[Opening RECORDS SHOWN section]
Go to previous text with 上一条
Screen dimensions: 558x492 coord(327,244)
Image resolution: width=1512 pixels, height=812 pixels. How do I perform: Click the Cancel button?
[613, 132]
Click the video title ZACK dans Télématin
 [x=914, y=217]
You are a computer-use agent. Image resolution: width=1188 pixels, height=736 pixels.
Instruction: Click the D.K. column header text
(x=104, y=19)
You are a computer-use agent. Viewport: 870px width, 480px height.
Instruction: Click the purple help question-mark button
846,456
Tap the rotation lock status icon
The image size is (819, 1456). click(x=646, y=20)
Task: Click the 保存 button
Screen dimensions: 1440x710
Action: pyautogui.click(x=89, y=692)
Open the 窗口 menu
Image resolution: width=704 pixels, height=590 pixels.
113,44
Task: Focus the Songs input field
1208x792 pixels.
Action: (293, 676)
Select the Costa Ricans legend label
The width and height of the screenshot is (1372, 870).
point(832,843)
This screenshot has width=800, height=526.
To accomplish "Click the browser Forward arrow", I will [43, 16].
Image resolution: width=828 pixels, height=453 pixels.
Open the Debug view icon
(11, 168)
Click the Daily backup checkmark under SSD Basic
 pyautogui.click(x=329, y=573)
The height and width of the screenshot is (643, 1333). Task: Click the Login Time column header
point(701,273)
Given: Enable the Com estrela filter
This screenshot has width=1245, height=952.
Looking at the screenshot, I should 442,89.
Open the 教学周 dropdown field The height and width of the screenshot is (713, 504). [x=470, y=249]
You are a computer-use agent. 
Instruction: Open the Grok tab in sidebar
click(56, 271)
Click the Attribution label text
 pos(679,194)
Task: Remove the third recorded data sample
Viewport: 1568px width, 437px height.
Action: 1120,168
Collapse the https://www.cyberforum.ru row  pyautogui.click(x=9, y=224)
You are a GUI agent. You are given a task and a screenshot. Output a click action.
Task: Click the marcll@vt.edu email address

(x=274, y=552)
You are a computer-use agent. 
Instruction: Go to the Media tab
[Closing RECORDS SHOWN section]
Write out each entry again, character for character.

ANSWER TO THIS EXERCISE —
Go to previous text with 上一条
Screen dimensions: 558x492 coord(327,244)
Image resolution: width=1512 pixels, height=812 pixels. How do I perform: Click the Cancel button?
[613, 132]
Click the video title ZACK dans Télématin
 [x=914, y=217]
You are a computer-use agent. Image resolution: width=1188 pixels, height=736 pixels.
Instruction: Click the D.K. column header text
(x=104, y=19)
You are a computer-use agent. Viewport: 870px width, 480px height.
Instruction: Click the purple help question-mark button
846,456
Tap the rotation lock status icon
The image size is (819, 1456). click(x=646, y=20)
Task: Click the 保存 button
Screen dimensions: 1440x710
Action: pyautogui.click(x=89, y=692)
Open the 窗口 menu
Image resolution: width=704 pixels, height=590 pixels.
113,44
Task: Focus the Songs input field
1208x792 pixels.
Action: (293, 676)
Select the Costa Ricans legend label
The width and height of the screenshot is (1372, 870).
point(832,843)
This screenshot has width=800, height=526.
To accomplish "Click the browser Forward arrow", I will [43, 16].
Image resolution: width=828 pixels, height=453 pixels.
Open the Debug view icon
(11, 168)
Click the Daily backup checkmark under SSD Basic
 pyautogui.click(x=329, y=573)
The height and width of the screenshot is (643, 1333). Task: Click the Login Time column header
point(701,273)
Given: Enable the Com estrela filter
This screenshot has width=1245, height=952.
Looking at the screenshot, I should 442,89.
Open the 教学周 dropdown field The height and width of the screenshot is (713, 504). [x=470, y=249]
You are a computer-use agent. 
Instruction: Open the Grok tab in sidebar
click(56, 271)
Click the Attribution label text
 pos(679,194)
Task: Remove the third recorded data sample
Viewport: 1568px width, 437px height.
Action: 1120,168
Collapse the https://www.cyberforum.ru row  pyautogui.click(x=9, y=224)
You are a GUI agent. You are given a task and a screenshot. Output a click action.
Task: Click the marcll@vt.edu email address

(x=274, y=552)
You are a computer-use agent. 
Instruction: Go to the Media tab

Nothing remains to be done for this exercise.